Specific interaction of heterogeneous nuclear ribonucleoprotein particle U with the leader RNA sequence of vesicular stomatitis virus.

The 3' ends of the genome and antigenome RNA of vesicular stomatitis virus (VSV) serve as the promoter sites for the RNA-dependent RNA polymerase in the initiation of transcription and replication, respectively. The leader RNA, the first transcript synthesized during the RNA synthetic step, contains sequences to initiate encapsidation with the nucleocapsid protein, which is a prerequisite for replication. It also plays a role in the inhibition of cellular RNA synthesis. To search for a specific cellular factor(s) which may interact with the leader RNA sequences and regulate these processes, we used a gel mobility shift assay to identify such a protein(s). By using nuclear extract, it was found that in addition to the previously reported La protein, a 120-kDa nuclear protein specifically interacts with the leader RNA. Biochemical and immunological studies identified the 120-kDa protein as heterogeneous nuclear ribonucleoprotein particle U (hnRNP U), which is involved in pre-mRNA processing.
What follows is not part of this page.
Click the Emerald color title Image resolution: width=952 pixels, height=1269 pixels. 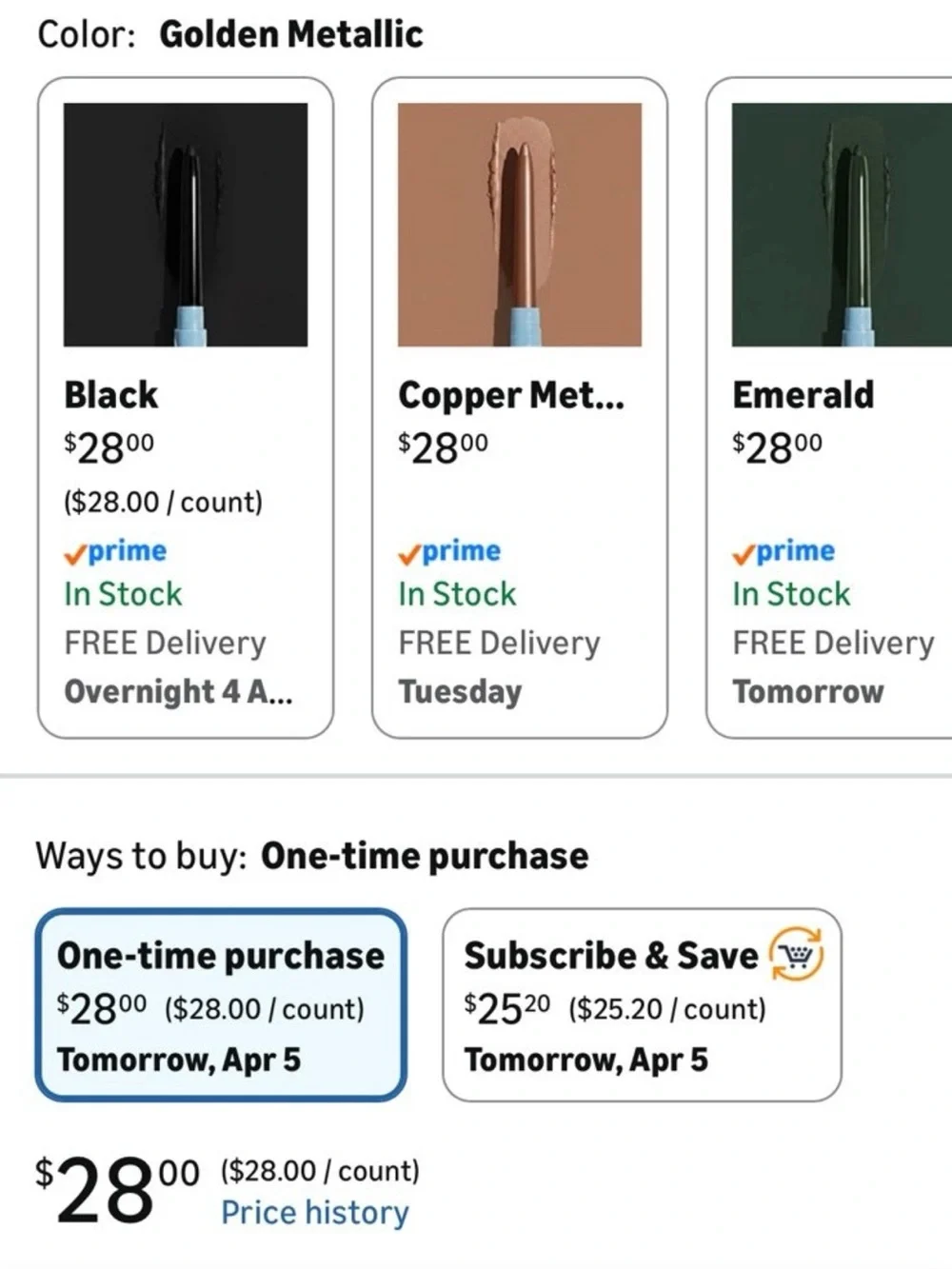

We also demonstrate that hnRNP U is associated with the leader RNA in the nuclei of VSV-infected cells and also packaged within the purified virions. By double immunofluorescence labeling and confocal microscopy, hnRNP U appears to colocalize with the virus in the cytoplasm of infected cells. These results strongly suggest that hnRNP U plays an important role in the life cycle of VSV.